------ Input ------
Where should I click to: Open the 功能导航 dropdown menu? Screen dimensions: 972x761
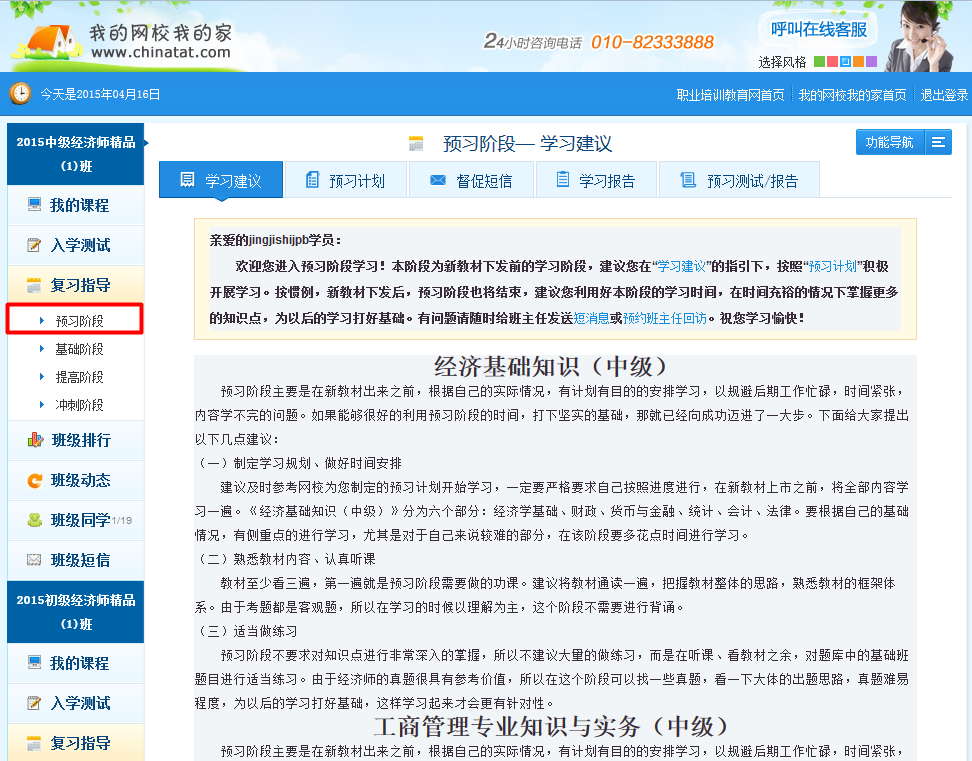(890, 143)
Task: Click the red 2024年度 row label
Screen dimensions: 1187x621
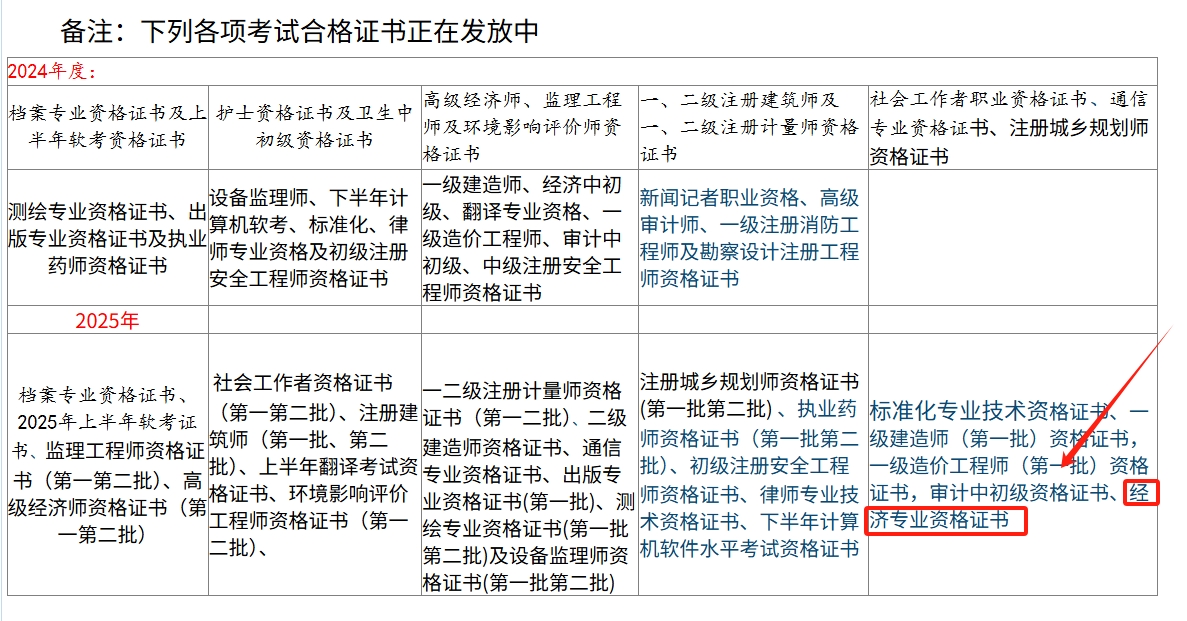Action: pos(52,71)
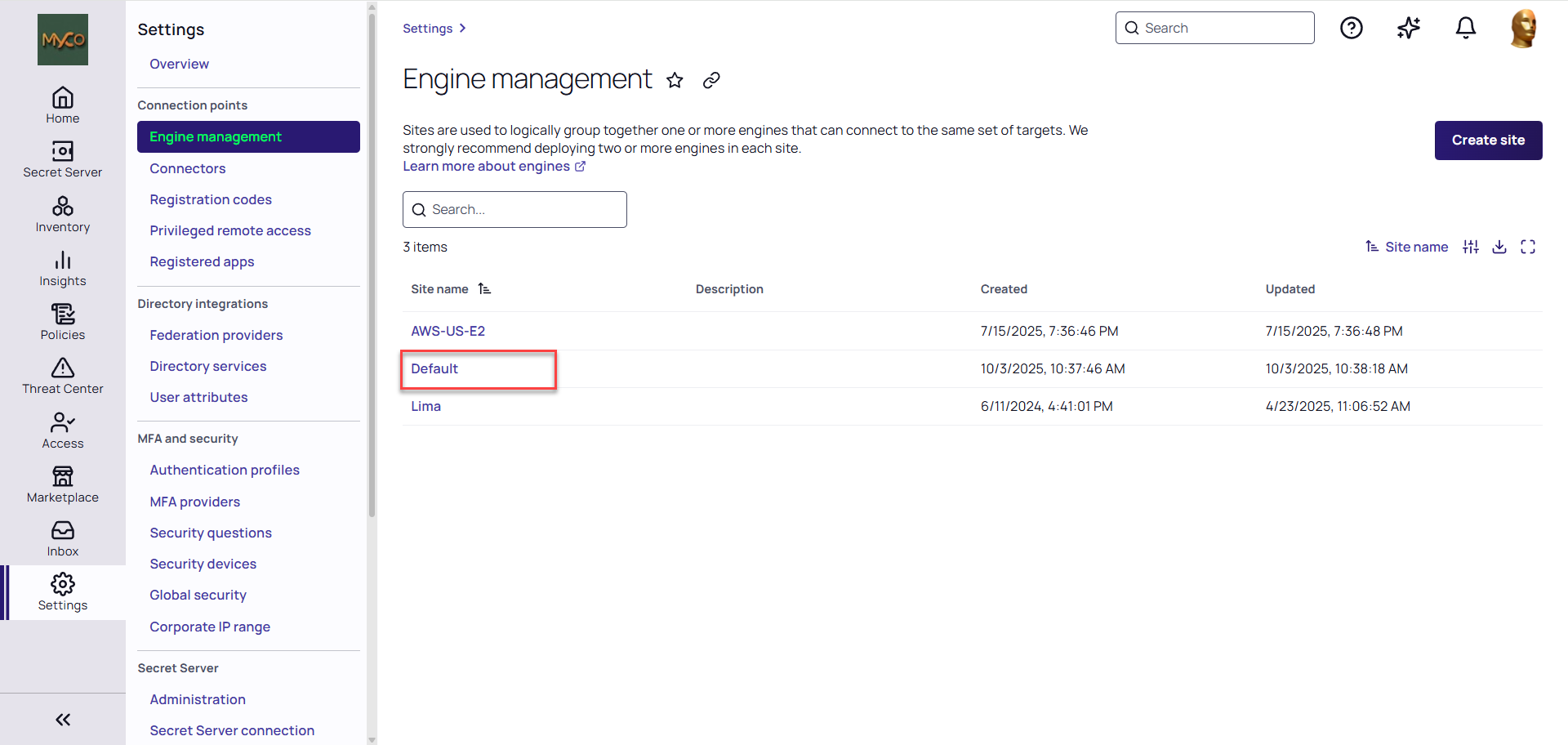Image resolution: width=1568 pixels, height=745 pixels.
Task: Open the notifications bell
Action: point(1466,29)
------
Exercise instructions
From the first line to the last, please copy the data exactly, with the pictures left out.

Answer to this exercise
Where should I click to: Open the 功能导航 dropdown menu? Screen dimensions: 972x761
(890, 143)
Task: Click the red 2024年度 row label
Screen dimensions: 1187x621
Action: pos(52,71)
Image resolution: width=1568 pixels, height=745 pixels.
Task: Open the notifications bell
Action: point(1466,29)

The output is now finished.